– Это сослужит тебе плохую службу, – пообещал Киселев. – А если нам все доложишь, то мы за тебя похлопочем. Может, отделаешься двадцаткой.
Аграновича передернуло:
– Как же! Еще и убийство Волохова на меня повесите!
– А вы расскажите, как он погиб, если в курсе этого печального события, может, мы вам и поверим, – Скворцов усмехнулся. – У вас такие честные глаза!
Заключенный замялся. Он, видимо, не знал, с чего начать. Киселев пришел на помощь:
– С убийством подельника не спеши. Поведай-ка все о банде после ее разгрома. Ну, и о том, как вы три года назад собирались то у Кашкиных, то в домике обходчика, нам тоже интересно.
Аграновича еще раз передернуло:
– Хорошо, я все скажу. В конце девяностых против нас началась тотальная война. Перестреляли почти всех. Кто остался в живых, думаю, вы уже навели справки. Больше всего подвигов числилось за Георгием. Ему грозило пожизненное, мне – тоже немалый срок. Оставшиеся в живых собрались на последний сход и решали, что делать с «общаком». Мы не сомневались: наши счета заблокированы, мы обложены, как волки. Правда, у нас оставались наличные, да только хорошую жизнь на них купить было нельзя. Димка Окороков, по кличке Окорок, сказал:
– Вы все можете смываться с чистой совестью до лучших времен. «Общак» я пристрою. Один мент припрячет его. Жаль, тогда мы не спросили фамилию этого мента, – он смахнул капли пота. – Впрочем, Окорок заслуживал доверия. Его родной дядя, известный в Крыму адвокат, обещал отмазать племянничка, поэтому Димка скрываться не собирался. Он рассчитывал немного посидеть в КПЗ, а потом отправиться при помощи родственника на все четыре стороны. Мы подумали: это лучший вариант. Однако в жизни все гораздо сложнее, – он вздохнул и задумался.

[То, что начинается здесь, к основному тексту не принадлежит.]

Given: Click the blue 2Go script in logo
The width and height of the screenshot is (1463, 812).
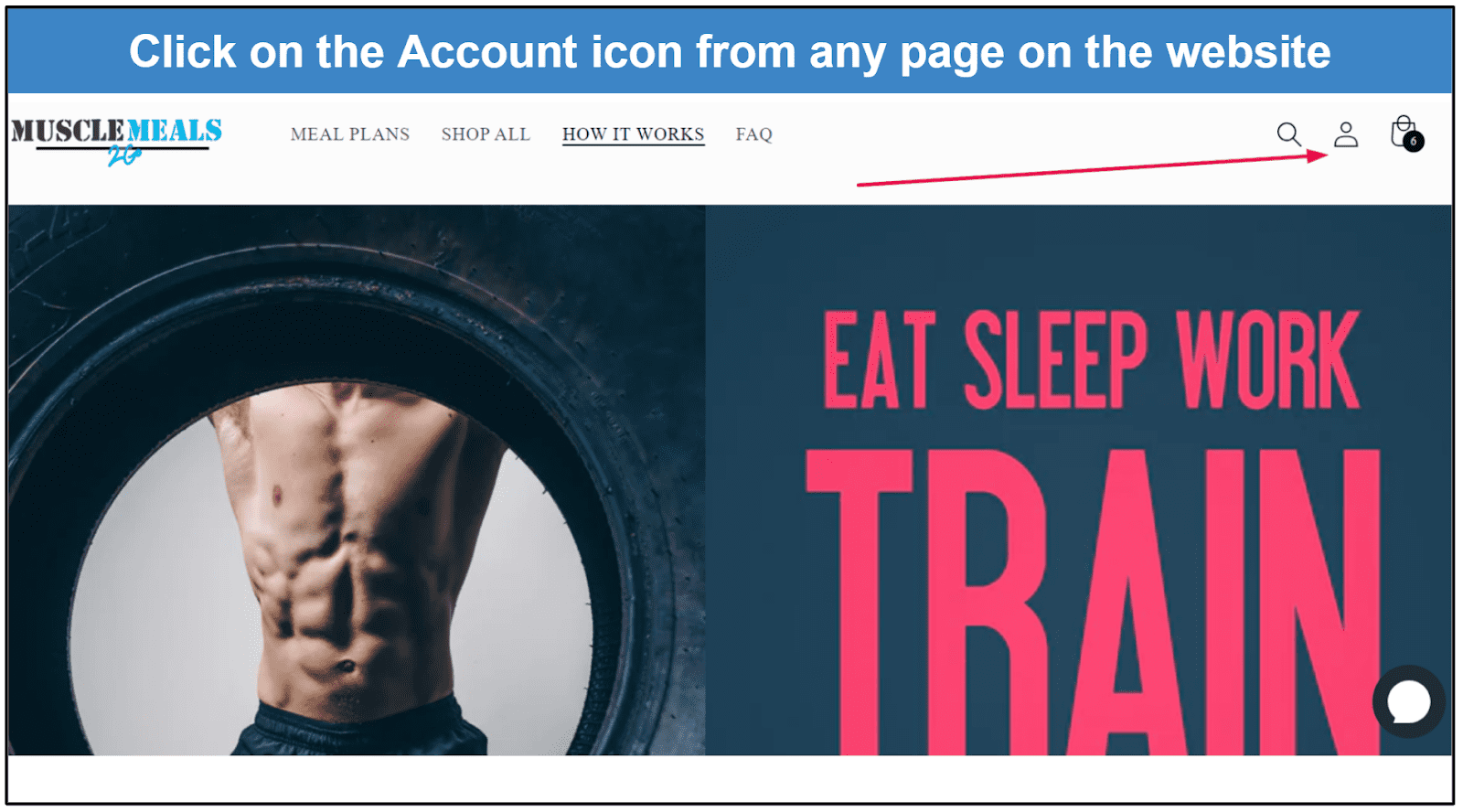Looking at the screenshot, I should coord(124,155).
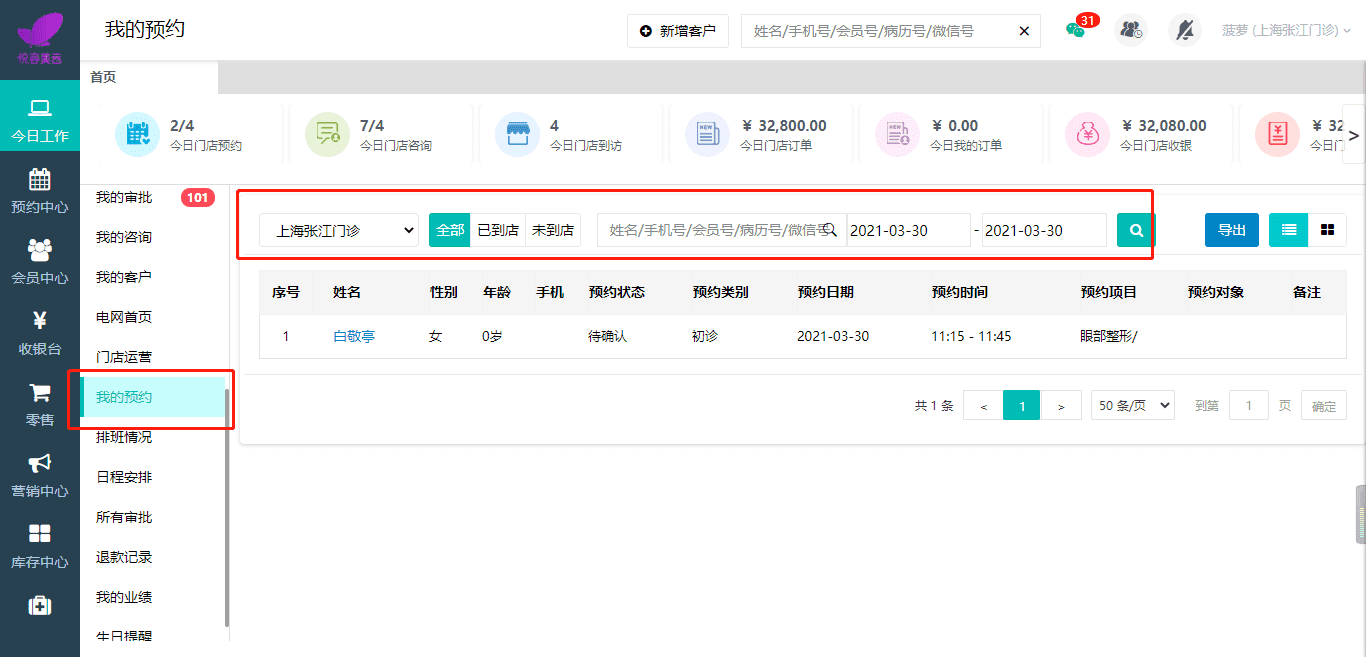
Task: Click the muted notification bell icon
Action: (1185, 30)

Константин очень внимательно слушал заключенного. Несмотря на серию убийств и дерзких налетов, а также долгое пребывание в банде, славившейся кровавыми делами, Агранович производил впечатление интеллигентного человека, неизвестно как оказавшегося в наручниках. Изучив его биографию, Скворцов узнал: мужчина имел два высших образования – техническое и педагогическое. В эпоху развала Союза ни одно из них не принесло хорошего дохода, а на руках тогда еще порядочного гражданина оставались двое детей. С Волоховым они вместе посещали тренажерный зал, там свели знакомство и придумали, как зарабатывать деньги – быстро и много. Майору также было известно: Агранович практически не участвовал в убийствах, но не потому, что падал в обморок при виде крови или в нем пробуждалось чувство жалости. Просто травма спины, полученная еще в детстве, порой заставляла его падать на землю и кататься от боли. Зато этот чернявый интеллигент был мозгом банды. Каждое преступление им тщательно обдумывалось.
– Продолжайте, – обратился к заключенному Павел. – Что же случилось дальше?
– Окорок передал менту деньги, так я думаю, а потом его взорвали в машине, – вещал Агранович. – Мы с Волоховым узнали об этом, когда были в бегах. Более осторожный Георгий сразу отыскал продажного пластического хирурга, за хорошие бабки перекроившего ему лицо. Я же не стал этого делать. Моя травма все равно выдала бы меня с головой.
– Это верно, – поддакнул Константин.
– Меня сцапали в Питере и посадили, – продолжал мужчина. – Георгию же удалось пробраться в Турцию и там прожить несколько лет. Он постоянно поддерживал связь с двумя нашими дружками, получившими условные сроки, и передавал мне весточки в тюрьму. Это Волохов на последние деньги подкупил кого следует и организовал мне побег. У него давно возникли мысли: гибель Окорока не случайна. Милиционер прикарманил денежки и отправил беднягу на тот свет. Мы решили встретиться в Мидасе и постараться отыскать «общак». Георгий вернулся из-за границы и поселился у троюродной тетки, жившей в какой-то богом забытой российской деревне. Там он и свел знакомство с неким Кашкиным, вконец спившимся бывшим офицером. Напоив его в каком-то трактире, он выведал все, что требовалось. Нашего главаря обрадовало и поразило одно обстоятельство. У жены этого олуха родственники проживали в Мидасе. Волохов пару раз покрутился возле их хибары, увидел Василису, и несчастное выражение ее лица сказало о многом. Она до смерти устала от жизни с алкоголиком, и любой мужик, распахнувший ей свои объятия, встретил бы с ее стороны тепло и понимание. Татарин не мог такого упустить. Он дождался удобного случая и отправил неудачливого супруга на тот свет.
У Константина задрожали руки:
– То есть Кашкин не виноват в том, что сгорел дом?